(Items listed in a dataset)
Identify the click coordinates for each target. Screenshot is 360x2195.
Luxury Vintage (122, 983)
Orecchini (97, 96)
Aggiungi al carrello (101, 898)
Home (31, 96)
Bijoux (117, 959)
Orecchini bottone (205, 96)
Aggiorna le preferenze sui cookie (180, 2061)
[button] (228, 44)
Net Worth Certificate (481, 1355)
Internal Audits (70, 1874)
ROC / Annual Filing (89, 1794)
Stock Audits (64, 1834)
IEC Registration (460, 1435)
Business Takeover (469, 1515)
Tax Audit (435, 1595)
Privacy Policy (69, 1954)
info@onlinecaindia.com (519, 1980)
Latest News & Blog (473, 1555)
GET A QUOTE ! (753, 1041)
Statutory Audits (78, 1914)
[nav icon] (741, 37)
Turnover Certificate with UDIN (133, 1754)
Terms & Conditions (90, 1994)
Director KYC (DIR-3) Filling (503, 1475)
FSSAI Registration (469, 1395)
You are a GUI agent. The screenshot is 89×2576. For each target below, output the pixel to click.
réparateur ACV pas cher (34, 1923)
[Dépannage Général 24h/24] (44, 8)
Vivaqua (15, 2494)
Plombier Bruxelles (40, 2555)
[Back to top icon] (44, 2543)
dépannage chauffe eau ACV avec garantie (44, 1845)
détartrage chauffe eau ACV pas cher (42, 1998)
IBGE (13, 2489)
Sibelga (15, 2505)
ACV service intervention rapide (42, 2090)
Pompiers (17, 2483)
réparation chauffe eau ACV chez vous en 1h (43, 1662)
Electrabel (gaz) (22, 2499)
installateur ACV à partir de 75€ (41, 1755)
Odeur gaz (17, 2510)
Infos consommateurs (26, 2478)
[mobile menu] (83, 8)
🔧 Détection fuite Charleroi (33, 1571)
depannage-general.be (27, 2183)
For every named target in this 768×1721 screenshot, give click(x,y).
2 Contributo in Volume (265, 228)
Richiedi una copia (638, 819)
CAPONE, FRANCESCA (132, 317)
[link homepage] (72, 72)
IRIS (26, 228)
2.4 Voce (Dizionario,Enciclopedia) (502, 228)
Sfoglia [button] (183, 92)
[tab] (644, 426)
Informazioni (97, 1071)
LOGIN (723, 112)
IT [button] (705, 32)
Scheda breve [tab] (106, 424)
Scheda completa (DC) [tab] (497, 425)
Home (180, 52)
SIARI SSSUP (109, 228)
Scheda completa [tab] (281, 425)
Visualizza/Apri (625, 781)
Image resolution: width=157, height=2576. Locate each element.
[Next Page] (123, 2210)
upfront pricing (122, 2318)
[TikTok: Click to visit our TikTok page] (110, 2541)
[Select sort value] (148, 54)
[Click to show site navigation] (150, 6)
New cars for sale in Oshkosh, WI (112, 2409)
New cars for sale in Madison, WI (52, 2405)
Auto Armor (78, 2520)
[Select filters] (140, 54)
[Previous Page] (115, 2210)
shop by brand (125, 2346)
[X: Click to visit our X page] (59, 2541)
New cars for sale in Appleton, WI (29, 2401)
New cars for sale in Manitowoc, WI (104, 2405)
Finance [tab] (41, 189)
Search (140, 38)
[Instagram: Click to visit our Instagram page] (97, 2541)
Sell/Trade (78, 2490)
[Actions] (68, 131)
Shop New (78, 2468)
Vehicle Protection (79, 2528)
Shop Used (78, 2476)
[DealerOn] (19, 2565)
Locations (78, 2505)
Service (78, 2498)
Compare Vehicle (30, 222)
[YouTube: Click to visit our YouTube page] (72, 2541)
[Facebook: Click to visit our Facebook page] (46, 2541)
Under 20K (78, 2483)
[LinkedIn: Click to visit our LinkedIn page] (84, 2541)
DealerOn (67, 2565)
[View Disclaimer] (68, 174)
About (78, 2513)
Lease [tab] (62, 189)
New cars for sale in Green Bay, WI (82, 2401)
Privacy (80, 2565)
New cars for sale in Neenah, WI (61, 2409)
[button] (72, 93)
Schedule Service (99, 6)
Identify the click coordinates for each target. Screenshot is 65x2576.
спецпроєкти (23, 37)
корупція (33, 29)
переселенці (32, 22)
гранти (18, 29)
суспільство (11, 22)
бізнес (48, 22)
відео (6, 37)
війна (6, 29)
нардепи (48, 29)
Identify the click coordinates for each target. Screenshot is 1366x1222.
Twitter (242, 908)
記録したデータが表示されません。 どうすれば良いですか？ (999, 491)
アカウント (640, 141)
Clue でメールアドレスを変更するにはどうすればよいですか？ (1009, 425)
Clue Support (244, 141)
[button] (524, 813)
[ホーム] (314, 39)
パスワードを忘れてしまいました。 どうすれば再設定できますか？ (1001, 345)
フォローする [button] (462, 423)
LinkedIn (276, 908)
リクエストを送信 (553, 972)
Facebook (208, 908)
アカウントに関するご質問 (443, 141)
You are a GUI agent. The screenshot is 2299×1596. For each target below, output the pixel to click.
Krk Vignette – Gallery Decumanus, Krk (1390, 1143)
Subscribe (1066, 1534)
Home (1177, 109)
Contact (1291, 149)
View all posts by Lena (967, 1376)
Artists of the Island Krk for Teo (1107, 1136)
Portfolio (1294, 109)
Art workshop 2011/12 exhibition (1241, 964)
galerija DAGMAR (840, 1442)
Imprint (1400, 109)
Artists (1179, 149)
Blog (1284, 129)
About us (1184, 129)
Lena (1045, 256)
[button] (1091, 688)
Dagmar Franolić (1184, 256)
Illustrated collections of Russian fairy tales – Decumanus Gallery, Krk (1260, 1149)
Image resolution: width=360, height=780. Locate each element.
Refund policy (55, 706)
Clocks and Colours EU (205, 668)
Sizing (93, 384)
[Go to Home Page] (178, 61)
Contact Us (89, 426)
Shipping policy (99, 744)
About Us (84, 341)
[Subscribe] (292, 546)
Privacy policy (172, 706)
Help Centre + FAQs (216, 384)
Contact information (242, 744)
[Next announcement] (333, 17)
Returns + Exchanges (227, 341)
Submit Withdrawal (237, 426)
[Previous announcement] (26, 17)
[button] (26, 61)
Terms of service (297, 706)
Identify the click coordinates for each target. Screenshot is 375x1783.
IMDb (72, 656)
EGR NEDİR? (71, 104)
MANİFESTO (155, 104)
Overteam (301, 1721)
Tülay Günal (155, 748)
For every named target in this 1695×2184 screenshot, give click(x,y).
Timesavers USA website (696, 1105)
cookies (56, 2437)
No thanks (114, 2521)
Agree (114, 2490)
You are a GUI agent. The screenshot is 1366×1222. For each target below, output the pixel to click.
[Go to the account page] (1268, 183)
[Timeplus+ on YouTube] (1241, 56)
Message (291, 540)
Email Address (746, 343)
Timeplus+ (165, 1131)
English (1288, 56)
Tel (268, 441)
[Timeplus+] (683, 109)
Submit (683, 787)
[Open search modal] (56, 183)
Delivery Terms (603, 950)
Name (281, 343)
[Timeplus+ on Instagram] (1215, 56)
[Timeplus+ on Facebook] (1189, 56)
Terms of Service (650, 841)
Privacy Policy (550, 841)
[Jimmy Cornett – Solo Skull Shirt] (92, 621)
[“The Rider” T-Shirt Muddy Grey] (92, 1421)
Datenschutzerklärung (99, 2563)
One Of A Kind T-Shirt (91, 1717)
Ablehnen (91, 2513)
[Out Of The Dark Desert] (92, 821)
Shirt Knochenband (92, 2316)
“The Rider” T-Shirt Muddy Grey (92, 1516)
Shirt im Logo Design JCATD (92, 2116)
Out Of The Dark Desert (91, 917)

### Work to complete:
Your task is to retype, exactly and only, the lines from the one with "Datenschutzerklärung (99, 2563)" through the final line above.

### Task answer:
Datenschutzerklärung (99, 2563)
One Of A Kind T-Shirt (91, 1717)
Ablehnen (91, 2513)
[Out Of The Dark Desert] (92, 821)
Shirt Knochenband (92, 2316)
“The Rider” T-Shirt Muddy Grey (92, 1516)
Shirt im Logo Design JCATD (92, 2116)
Out Of The Dark Desert (91, 917)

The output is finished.